## Task statement
Answer from the VA security extract:
(a) Between which dates did the employee holding a U.S. work visa access the system each day?
(b) The 2006 theft of VA computer equipment held personal information on about how many veterans and active duty members?
(c) Who was instructed to shut down remote access from outside the United States?

## Extract provided

┌──

In a separate incident, an unnamed Indian citizen employed by SMS teleworked from his parents' home in India, using his own laptop brought over from the United States and a local connection. To access the VA's network, the contractor used the Citrix tool. He too did not install VA-approved security software and did not ensure the computer was encrypted.
The employee, who held a U.S. work visa, accessed the system daily from May 6 to June 3, 2013.
VA, over the years, has earned a dubious distinction for losing patient records stateside. There was a 2006 theft of VA computer equipment containing personal information on about 26.5 million veterans and active duty members. And in 2011, the theft of backup computer tapes containing sensitive health information of 4.9 million Military Health Care System TRICARE beneficiaries triggered a class action lawsuit.
In the new report, O’Neill does not mince words calling out management for negligent security practices.
"Warren’s assertion that he did not want to take any action when he learned of the foreign remote access so as to not interfere with any efforts by OIG was not credible, as OIG Hotline initially referred this matter to those within his chain of responsibility to address in early February 2013," right after the first employee returned from China, the inspector said.
Killian was instructed to shut down remote access from outside the United States in late fall or early winter 2013, but "we found that it continued after he gave those instructions," O'Neill said.
Also, Warren did not ensure VA Chief Information Security Officer Stanley Lowe and Deputy CIO Art Gonzalez performed an assessment, as directed, to find out “if there was a likely exposure of data,” he said.

└──

## Material supplied
┌──

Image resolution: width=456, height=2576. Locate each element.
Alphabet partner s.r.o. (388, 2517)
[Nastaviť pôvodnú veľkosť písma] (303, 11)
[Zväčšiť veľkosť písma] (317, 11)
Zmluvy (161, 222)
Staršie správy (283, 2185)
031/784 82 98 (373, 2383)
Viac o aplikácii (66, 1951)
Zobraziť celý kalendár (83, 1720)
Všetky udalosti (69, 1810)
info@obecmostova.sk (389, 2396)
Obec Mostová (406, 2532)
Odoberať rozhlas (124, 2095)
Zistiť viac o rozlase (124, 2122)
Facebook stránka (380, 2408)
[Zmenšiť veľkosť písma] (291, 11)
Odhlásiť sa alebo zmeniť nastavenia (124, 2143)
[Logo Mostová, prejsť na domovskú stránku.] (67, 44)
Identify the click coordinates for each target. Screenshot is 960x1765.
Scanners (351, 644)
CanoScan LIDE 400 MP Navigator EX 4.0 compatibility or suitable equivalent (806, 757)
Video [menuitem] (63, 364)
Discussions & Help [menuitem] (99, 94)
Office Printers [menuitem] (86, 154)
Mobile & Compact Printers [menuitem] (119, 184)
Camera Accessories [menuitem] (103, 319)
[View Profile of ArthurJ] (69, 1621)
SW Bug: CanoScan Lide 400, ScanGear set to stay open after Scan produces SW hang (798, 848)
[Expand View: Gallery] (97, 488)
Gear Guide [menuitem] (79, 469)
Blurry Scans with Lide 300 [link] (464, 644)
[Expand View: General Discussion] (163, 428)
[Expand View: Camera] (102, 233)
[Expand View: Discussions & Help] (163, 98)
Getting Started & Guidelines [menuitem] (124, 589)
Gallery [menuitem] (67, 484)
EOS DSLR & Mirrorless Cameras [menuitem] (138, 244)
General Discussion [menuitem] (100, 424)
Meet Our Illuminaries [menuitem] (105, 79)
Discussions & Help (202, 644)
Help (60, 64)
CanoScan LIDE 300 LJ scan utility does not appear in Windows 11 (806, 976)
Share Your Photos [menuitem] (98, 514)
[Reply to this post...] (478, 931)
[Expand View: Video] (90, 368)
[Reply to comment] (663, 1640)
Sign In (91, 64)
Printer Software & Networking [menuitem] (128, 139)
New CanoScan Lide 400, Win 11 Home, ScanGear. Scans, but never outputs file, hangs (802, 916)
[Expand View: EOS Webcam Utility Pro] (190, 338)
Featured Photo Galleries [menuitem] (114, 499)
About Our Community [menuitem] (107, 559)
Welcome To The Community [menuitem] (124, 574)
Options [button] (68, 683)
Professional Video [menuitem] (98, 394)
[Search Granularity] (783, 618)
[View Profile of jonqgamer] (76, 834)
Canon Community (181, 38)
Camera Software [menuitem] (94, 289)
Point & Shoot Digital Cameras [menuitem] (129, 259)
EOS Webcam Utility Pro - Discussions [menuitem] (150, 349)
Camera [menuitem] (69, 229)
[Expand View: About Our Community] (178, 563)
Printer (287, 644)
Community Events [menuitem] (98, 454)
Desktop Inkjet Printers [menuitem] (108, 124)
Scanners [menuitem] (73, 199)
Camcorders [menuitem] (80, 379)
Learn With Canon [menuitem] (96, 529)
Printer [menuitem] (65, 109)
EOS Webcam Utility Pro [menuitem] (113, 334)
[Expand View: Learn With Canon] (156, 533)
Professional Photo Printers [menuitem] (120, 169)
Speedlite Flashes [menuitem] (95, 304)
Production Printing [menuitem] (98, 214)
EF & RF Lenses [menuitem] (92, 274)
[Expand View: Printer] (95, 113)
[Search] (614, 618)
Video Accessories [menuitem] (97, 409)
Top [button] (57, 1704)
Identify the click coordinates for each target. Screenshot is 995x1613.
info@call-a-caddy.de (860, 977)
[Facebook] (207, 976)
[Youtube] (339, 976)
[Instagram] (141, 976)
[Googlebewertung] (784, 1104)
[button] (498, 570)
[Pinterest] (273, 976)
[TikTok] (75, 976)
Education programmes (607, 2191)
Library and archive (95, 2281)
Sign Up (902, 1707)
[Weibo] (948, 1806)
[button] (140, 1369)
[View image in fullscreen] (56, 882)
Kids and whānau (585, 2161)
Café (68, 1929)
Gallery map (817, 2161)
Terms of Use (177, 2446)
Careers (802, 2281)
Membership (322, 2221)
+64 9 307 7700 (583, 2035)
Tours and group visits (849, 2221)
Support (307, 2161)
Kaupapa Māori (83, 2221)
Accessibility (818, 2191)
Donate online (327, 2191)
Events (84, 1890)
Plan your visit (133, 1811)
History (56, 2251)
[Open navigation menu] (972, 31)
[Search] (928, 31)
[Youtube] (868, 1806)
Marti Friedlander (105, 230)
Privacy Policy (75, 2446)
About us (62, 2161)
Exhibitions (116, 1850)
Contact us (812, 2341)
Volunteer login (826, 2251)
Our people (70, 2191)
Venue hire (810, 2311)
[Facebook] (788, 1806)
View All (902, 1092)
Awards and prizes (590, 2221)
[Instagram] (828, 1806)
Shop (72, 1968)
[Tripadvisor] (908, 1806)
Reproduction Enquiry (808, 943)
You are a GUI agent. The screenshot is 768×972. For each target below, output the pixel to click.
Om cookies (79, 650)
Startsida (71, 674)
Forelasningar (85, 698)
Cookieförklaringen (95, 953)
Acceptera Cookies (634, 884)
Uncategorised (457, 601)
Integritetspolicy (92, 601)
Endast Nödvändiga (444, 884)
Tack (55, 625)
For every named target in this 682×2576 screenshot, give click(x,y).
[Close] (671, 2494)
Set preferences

└──

## Response box
(a) May 6 to June 3, 2013
(b) About 26.5 million
(c) Killian